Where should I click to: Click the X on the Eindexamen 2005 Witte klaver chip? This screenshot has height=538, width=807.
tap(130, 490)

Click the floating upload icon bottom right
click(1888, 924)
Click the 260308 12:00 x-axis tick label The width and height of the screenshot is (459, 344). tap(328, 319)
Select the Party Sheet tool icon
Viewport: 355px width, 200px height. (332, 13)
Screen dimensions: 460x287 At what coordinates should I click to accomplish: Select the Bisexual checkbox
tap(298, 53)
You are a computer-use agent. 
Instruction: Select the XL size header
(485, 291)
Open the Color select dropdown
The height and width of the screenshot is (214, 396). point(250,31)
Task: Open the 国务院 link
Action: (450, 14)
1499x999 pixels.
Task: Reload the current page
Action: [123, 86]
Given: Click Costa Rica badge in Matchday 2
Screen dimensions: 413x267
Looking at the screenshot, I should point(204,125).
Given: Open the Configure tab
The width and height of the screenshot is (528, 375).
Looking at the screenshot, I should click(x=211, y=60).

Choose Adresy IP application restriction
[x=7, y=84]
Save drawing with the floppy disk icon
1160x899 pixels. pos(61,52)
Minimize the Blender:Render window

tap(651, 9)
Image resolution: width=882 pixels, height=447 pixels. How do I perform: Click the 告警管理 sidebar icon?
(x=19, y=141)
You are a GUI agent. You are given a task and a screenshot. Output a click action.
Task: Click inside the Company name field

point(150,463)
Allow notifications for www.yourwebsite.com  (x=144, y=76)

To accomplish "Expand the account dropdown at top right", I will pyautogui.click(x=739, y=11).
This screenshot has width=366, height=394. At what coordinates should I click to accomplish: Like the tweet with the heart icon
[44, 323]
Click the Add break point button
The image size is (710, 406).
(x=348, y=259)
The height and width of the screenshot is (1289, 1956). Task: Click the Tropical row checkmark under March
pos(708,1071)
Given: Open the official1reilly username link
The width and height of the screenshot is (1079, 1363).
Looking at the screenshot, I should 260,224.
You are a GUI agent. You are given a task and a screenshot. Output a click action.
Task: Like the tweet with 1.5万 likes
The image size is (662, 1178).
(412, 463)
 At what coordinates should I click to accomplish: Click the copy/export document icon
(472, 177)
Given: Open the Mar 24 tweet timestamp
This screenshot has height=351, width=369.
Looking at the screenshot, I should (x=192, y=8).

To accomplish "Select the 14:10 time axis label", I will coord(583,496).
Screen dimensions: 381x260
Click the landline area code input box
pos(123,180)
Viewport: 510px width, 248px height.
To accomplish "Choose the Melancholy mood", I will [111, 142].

◇ ◇ ◇ ◇ ◇

• **Work request**
Exact copies of the lines from the one containing "The height and width of the screenshot is (1289, 1956)." through the final line of the records are all the answer should hold.

• **Answer box**
The height and width of the screenshot is (1289, 1956). Task: Click the Tropical row checkmark under March
pos(708,1071)
Given: Open the official1reilly username link
The width and height of the screenshot is (1079, 1363).
Looking at the screenshot, I should 260,224.
You are a GUI agent. You are given a task and a screenshot. Output a click action.
Task: Like the tweet with 1.5万 likes
The image size is (662, 1178).
(412, 463)
 At what coordinates should I click to accomplish: Click the copy/export document icon
(472, 177)
Given: Open the Mar 24 tweet timestamp
This screenshot has height=351, width=369.
Looking at the screenshot, I should (x=192, y=8).

To accomplish "Select the 14:10 time axis label", I will coord(583,496).
Screen dimensions: 381x260
Click the landline area code input box
pos(123,180)
Viewport: 510px width, 248px height.
To accomplish "Choose the Melancholy mood", I will [111, 142].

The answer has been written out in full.